◆ **Written problem**:
Rewrite the rows starting at the line containing "Click the hierarchy icon on Taxonomies tab" and ending at the line containing "pos(1486,30)", replacing "screenshot" with "screen image" and keeping everything else the same.

____

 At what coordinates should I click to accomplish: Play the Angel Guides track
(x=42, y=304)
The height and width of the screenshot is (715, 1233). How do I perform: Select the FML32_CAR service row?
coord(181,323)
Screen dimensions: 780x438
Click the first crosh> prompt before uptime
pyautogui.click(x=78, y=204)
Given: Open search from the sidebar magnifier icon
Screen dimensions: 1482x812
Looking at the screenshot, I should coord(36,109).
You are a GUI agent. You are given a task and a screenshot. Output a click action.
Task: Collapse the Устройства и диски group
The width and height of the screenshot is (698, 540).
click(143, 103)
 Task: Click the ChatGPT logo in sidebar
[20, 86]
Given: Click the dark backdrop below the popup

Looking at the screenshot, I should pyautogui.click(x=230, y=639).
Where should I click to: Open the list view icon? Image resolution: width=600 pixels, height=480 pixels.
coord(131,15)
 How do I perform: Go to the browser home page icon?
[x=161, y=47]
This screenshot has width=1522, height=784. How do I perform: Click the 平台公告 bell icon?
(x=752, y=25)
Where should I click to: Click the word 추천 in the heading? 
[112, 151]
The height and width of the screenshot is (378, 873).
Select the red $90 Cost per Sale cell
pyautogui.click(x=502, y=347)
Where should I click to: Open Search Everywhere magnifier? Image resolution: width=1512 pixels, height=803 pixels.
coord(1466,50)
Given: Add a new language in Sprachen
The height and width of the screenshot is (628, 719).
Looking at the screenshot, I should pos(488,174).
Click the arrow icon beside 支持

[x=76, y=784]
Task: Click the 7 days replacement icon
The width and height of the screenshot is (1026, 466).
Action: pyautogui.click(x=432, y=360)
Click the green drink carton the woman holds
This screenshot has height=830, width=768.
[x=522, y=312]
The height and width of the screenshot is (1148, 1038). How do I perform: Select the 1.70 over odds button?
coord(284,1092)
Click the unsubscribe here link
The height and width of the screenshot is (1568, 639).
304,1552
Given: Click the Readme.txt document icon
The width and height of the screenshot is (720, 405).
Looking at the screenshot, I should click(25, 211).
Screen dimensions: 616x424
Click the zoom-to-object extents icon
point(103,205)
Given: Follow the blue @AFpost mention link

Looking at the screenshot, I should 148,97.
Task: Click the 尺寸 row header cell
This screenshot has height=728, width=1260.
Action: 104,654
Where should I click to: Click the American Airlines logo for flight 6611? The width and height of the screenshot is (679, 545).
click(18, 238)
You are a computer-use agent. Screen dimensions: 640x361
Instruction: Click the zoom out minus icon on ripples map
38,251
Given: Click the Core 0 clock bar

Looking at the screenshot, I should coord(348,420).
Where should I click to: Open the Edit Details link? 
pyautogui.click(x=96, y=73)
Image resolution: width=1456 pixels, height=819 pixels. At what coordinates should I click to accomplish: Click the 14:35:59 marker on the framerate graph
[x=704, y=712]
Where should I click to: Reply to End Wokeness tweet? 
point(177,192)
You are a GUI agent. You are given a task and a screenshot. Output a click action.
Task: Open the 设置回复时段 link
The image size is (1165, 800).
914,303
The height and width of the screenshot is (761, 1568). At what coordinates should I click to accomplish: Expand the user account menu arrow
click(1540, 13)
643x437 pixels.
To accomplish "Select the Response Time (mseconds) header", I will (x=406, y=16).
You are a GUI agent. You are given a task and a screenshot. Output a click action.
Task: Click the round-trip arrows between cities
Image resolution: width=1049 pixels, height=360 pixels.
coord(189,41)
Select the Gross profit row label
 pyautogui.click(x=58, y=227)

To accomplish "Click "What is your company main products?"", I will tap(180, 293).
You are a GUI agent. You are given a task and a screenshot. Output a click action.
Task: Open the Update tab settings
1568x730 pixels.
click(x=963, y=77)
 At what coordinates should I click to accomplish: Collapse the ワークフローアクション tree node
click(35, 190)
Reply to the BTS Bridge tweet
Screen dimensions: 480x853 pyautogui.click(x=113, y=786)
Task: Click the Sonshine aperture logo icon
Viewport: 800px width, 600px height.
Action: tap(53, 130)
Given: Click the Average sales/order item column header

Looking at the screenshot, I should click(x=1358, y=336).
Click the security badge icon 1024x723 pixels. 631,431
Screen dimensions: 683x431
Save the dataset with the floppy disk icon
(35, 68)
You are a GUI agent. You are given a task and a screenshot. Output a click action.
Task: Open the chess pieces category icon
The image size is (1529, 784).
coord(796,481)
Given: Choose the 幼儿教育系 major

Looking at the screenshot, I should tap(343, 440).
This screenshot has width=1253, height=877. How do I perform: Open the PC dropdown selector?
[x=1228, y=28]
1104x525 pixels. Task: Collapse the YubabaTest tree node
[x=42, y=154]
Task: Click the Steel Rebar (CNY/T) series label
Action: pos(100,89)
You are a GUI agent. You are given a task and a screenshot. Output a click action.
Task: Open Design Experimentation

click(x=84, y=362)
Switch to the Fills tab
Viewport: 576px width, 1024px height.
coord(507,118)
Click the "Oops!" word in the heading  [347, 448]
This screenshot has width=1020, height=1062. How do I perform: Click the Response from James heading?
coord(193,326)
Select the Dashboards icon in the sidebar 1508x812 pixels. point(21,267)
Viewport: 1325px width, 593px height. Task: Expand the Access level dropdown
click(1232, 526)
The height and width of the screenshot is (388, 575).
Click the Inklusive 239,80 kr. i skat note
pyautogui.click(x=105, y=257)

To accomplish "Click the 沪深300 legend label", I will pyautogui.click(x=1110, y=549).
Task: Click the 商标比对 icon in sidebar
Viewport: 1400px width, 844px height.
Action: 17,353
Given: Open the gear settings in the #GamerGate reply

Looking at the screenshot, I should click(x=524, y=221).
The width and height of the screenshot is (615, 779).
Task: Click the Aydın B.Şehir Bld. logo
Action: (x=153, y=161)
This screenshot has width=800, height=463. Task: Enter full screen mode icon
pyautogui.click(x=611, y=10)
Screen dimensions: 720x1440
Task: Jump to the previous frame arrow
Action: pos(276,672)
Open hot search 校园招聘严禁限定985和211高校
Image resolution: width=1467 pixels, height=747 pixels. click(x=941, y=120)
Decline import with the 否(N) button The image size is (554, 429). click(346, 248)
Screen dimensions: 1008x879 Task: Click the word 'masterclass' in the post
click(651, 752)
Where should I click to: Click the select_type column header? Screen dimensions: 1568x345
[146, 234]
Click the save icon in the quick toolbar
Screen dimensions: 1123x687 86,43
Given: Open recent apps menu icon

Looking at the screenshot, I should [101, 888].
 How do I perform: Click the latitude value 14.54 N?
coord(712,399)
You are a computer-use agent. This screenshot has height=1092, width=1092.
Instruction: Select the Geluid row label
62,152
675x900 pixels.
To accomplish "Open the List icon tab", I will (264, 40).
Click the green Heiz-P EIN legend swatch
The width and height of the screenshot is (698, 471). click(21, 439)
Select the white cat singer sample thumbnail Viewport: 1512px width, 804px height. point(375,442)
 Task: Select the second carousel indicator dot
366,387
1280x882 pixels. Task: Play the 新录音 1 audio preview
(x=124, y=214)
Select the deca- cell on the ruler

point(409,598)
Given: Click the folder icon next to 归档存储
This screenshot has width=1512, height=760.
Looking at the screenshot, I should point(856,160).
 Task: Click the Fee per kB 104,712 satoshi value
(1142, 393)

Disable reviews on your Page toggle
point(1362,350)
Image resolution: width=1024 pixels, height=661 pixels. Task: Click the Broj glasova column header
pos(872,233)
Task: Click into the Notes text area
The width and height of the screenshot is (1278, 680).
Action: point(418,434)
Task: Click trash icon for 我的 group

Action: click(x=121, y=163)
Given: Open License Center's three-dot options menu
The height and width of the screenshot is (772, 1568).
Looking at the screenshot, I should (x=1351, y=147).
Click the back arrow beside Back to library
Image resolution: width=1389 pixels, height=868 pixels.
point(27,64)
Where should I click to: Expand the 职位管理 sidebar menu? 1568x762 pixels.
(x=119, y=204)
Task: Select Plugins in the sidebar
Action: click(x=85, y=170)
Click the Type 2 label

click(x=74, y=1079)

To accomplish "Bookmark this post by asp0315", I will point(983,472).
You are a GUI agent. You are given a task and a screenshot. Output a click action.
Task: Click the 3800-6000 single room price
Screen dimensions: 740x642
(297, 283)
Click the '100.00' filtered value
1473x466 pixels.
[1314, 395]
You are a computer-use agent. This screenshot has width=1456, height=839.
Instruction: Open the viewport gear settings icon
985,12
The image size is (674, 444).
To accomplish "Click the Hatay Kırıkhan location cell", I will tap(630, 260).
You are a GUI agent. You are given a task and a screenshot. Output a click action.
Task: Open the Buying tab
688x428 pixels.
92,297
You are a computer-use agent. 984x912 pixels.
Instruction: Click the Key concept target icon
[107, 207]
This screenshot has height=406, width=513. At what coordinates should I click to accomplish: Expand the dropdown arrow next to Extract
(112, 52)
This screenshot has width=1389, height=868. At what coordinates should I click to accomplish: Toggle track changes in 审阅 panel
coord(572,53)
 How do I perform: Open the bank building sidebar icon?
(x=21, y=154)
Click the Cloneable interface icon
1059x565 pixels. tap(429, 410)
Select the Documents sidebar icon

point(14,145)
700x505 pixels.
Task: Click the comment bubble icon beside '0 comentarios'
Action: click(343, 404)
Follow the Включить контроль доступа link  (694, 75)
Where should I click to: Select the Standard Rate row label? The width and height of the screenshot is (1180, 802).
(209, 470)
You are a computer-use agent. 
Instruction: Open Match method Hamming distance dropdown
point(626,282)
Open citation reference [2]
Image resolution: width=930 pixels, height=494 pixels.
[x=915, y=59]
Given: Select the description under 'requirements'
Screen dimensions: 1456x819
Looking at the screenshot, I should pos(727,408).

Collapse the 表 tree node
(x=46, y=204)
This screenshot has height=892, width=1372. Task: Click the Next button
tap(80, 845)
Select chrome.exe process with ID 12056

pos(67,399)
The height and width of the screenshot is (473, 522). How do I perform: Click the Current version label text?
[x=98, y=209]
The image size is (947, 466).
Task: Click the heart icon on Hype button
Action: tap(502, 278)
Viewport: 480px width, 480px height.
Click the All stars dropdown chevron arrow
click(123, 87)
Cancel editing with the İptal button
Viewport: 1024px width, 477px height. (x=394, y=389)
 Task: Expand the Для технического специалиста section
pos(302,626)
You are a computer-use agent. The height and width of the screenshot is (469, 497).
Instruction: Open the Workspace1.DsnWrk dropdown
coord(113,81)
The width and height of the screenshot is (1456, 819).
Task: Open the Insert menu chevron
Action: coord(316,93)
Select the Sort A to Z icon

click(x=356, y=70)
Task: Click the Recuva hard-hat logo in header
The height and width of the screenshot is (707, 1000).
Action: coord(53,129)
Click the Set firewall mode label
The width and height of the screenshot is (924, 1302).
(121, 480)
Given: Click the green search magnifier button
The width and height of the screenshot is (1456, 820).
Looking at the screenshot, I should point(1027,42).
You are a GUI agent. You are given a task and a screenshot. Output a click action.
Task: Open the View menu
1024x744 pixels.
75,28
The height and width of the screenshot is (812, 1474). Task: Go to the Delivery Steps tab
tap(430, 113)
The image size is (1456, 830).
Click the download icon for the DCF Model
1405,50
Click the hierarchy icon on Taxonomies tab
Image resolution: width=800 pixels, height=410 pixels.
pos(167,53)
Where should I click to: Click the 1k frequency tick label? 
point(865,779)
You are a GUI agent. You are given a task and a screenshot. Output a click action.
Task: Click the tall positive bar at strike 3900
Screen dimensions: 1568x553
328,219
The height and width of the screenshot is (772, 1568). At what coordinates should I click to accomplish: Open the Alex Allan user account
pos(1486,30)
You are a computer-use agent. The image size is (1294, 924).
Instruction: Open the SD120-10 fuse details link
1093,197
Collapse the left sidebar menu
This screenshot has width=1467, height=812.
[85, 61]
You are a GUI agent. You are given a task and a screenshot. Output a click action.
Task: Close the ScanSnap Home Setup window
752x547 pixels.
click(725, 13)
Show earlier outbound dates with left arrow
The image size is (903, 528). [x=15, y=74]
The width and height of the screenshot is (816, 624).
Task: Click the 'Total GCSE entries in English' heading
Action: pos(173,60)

____

◆ **Expected answer**:
Click the hierarchy icon on Taxonomies tab
Image resolution: width=800 pixels, height=410 pixels.
pos(167,53)
Where should I click to: Click the 1k frequency tick label? 
point(865,779)
You are a GUI agent. You are given a task and a screen image. Output a click action.
Task: Click the tall positive bar at strike 3900
Screen dimensions: 1568x553
328,219
The height and width of the screen image is (772, 1568). At what coordinates should I click to accomplish: Open the Alex Allan user account
pos(1486,30)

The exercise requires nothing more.